What exercise is safe for dialysis patients?
Intradialytic cycling (during the dialysis session) is the best-studied modality and lowers muscle myostatin while raising lean mass. Light to moderate resistance training on non-dialysis days is also safe for most patients after clearance from a nephrologist. Always discuss exercise with the dialysis center and any cardiologist involved, because cardiovascular comorbidity is common.
Should CKD patients eat more protein to protect muscle?
It depends on the stage. Pre-dialysis CKD usually does better on a controlled protein intake (around 0.6-0.8 g/kg/day) to slow disease progression. Dialysis patients typically need more, around 1.0-1.2 g/kg/day, because they lose amino acids during treatment. The right amount is individualized by stage, body size, and labs, and should be set by a nephrology dietitian rather than by general gym advice.
Does sodium bicarbonate really help muscle in CKD?

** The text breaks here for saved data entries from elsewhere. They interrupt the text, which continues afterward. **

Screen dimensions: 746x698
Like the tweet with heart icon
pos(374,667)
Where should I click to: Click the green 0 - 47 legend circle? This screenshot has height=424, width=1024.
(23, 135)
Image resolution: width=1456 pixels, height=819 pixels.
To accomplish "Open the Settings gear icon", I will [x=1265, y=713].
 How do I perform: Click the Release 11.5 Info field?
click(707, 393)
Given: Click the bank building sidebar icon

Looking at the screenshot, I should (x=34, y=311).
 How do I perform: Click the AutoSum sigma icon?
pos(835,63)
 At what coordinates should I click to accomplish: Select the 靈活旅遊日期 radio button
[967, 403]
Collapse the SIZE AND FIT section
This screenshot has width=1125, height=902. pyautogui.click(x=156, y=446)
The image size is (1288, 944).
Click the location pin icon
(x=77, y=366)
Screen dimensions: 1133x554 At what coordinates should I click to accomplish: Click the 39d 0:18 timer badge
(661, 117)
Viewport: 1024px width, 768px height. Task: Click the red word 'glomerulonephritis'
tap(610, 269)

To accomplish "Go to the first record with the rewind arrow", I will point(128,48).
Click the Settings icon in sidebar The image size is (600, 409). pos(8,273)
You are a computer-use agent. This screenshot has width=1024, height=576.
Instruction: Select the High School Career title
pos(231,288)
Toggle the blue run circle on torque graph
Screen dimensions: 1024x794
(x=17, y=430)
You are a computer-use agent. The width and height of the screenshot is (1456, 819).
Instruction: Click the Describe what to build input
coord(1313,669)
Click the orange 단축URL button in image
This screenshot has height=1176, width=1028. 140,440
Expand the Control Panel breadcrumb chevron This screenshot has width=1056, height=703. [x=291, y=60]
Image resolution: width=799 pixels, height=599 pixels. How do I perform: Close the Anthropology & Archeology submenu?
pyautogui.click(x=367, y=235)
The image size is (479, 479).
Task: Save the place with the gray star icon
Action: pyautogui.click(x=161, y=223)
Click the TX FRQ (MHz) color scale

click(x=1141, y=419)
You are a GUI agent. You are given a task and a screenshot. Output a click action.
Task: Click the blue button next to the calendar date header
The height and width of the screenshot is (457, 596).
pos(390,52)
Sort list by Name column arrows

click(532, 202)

Yes, in patients with metabolic acidosis. Oral bicarbonate correction is one of the few interventions with consistent evidence for improving muscle protein balance in pre-dialysis CKD. It works by reducing the acid-driven activation of the ubiquitin-proteasome system. Target bicarbonate is typically 22-26 mmol/L. This is a nephrologist-prescribed therapy, not a self-managed supplement at the pharmacy.
Is follistatin a treatment option for CKD muscle wasting?
Not in any approved form. Some patients pursue commercial follistatin peptides hoping to counteract dialysis-related wasting, but no clinical trial supports that use, and the safety implications of layering follistatin on top of an already-immunocompromised dialysis patient are unstudied. Discuss any peptide use with the nephrology team before starting.
This article is for educational purposes only and is not medical advice. Chronic kidney disease and dialysis are serious conditions that require management by board-certified nephrologists, dialysis nurses, and renal dietitians. Exercise, protein intake, and any consideration of myostatin-targeted therapy in this setting must be coordinated with the patient's nephrology team. Do not change medications, diet, or activity based on online information alone.